Wakil Menteri Sosial, Agus Jabo Priyono, baru-baru ini melakukan kunjungan kerja ke Sragen, Jawa Tengah, untuk meninjau progres pembangunan Sekolah Rakyat Terintegrasi (SRT) rintisan 78. Sekolah yang digagas oleh Presiden Prabowo Subianto ini ditargetkan rampung pada Juli 2026 dan akan menjadi harapan baru bagi ribuan anak Indonesia dari keluarga kurang mampu.
Dalam kunjungannya pada Rabu (11/2/2026), Agus Jabo mengawali peninjauan di fasilitas sementara SRT rintisan 78 yang berlokasi di UPTD Balai Latihan Kerja (BLK) BPKSDM Kabupaten Sragen. Ia berinteraksi langsung dengan para siswa, menyampaikan pesan penyemangat dari Presiden.

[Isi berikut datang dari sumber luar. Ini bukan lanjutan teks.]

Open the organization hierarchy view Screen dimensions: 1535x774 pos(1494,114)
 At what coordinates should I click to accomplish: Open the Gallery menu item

“Pak Presiden membuat Sekolah Rakyat memang untuk kalian, supaya kalian bisa mewujudkan apa yang menjadi cita-cita kalian,” ujar Agus Jabo kepada para peserta didik. Ia juga menegaskan pentingnya semangat dan keberanian, serta mengingatkan agar tidak merasa rendah diri.
SRT 78 Sragen saat ini menampung 50 peserta didik dalam dua rombongan belajar, yaitu satu jenjang SMP dan satu SMA. Agus Jabo sempat berbincang dengan Galih Bayu Pratama, seorang siswa yang bercita-cita menjadi perwira TNI meskipun ayahnya sakit dan ibunya berjualan di Klaten. “Supaya kamu bisa mewujudkan cita-citamu, kamu harus yakin, harus semangat ya. Kamu harus jadi tentara… menjadi anak Indonesia yang hebat,” pesan Agus Jabo, memotivasi Galih.
Ia juga berdialog dengan Rangga Adi, yang ibunya bekerja sebagai buruh pabrik. Dengan senyum optimis, Rangga mengungkapkan keinginannya untuk menjadi “pengusaha sound horeg”. Interaksi ini menunjukkan semangat dan impian besar yang dimiliki para siswa, meskipun dengan berbagai keterbatasan.
Agus Jabo menjelaskan bahwa Sekolah Rakyat merupakan program Presiden Prabowo Subianto yang didedikasikan bagi anak-anak dari keluarga Desil 1 dan 2 berdasarkan Data Tunggal Sosial Ekonomi Nasional (DTSEN), guna memastikan mereka mendapatkan akses pendidikan berkualitas.
Setelah menyapa siswa, Wamensos melanjutkan peninjauan ke lokasi pembangunan gedung permanen SRT 78 di Desa Kedawung, Kecamatan Mondokan. Di atas lahan seluas sekitar lima hektare, kompleks sekolah ini dirancang untuk menampung 1.080 siswa dari jenjang SD, SMP, hingga SMA. Fasilitas yang akan disediakan sangat lengkap, meliputi asrama, masjid, dapur, lapangan olahraga, dan lapangan upacara. Turut mendampingi dalam kegiatan ini adalah Bupati Sragen Sigit Pamungkas, Wakil Bupati Sragen Suroto, dan Kepala Dinas Sosial Sragen Yuniarti.
Program ini diharapkan tidak hanya memberikan pendidikan formal, tetapi juga menumbuhkan karakter disiplin dan semangat juang, demi menciptakan generasi penerus bangsa yang tangguh dan berdaya saing.